This publication accompanies the Damien Hirst 'Two Weeks One Summer' exhibition at White Cube Gallery, May 2012.
Painting has always been an important part of Hirst's oeuvre, but unlike the spot paintings and photorealist series which were made using a collaborative studio process, this body of work is altogether more personal: painted from life, by Hirst in his Devon studio.

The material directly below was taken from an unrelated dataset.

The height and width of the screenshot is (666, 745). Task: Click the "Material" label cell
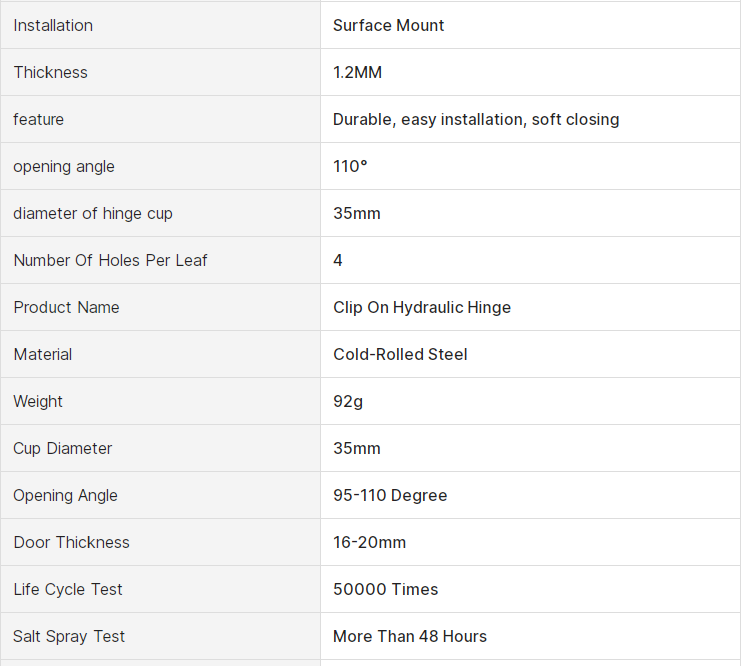coord(43,354)
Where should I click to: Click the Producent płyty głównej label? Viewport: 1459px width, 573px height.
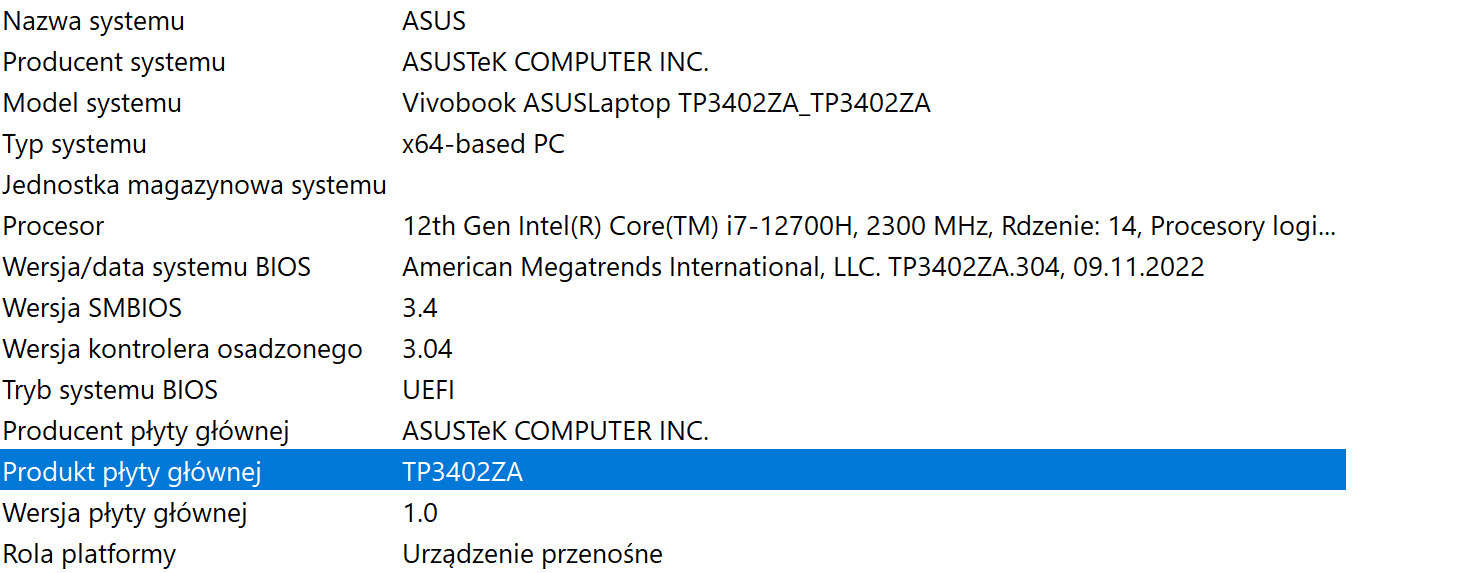[146, 431]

The paintings, often intimate in size, could be seen as traditional still life, depicting an array of carefully arranged elements, both natural and inanimate, sometimes momento mori, alongside objects and formal devices that have made their appearance in Hirst’s sculptures and installations before. Exquisitely coloured birds on display stands or in simple glass boxes, butterflies, fruit and cherry blossom at the peak of its beauty, intimate the pure joy of spring’s transition into summer but also the temporal significance of this natural phenomenon.
Next to these bucolic objects, more sinister symbols take their place: oversized scissors, a shark’s gaping jawbone, bell jars and even several lonely single or conjoined foetuses floating in jars, elements that are displaced from the laboratory table rather than the domestic one. Some objects are painted with clarity and impasto; others appear hazy and faint, as if they are somehow more insubstantial, part of a sudden apparition or dream-like vision.
Damien Hirst was born in Bristol in 1965. He first came to public attention in 1988 when he conceived and curated ‘Freeze’, an exhibition of his own work and that of his contemporaries at Goldsmiths college, staged in a disused London warehouse. Since this time Hirst has become widely recognised as one of the most influential artists of his generation.
Through a varied practise of installation, sculpture, painting and drawing Hirst has sought to explore the complex relationship between art, life and death. Alongside over 80 solo exhibitions he has worked on numerous curatorial projects. In 2008, Hirst took the unprecedented step of bypassing gallery involvement in selling 244 new works at a Sotheby’s, London auction entitled ‘Beautiful Inside My Head Forever’.
Hirst was awarded the Turner Prize in 1995 and his contribution to British art over the last two and a half decades has been acknowledged in a major solo retrospective exhibited at Tate Modern, London. He lives in Devon and has studios in Gloucester and London.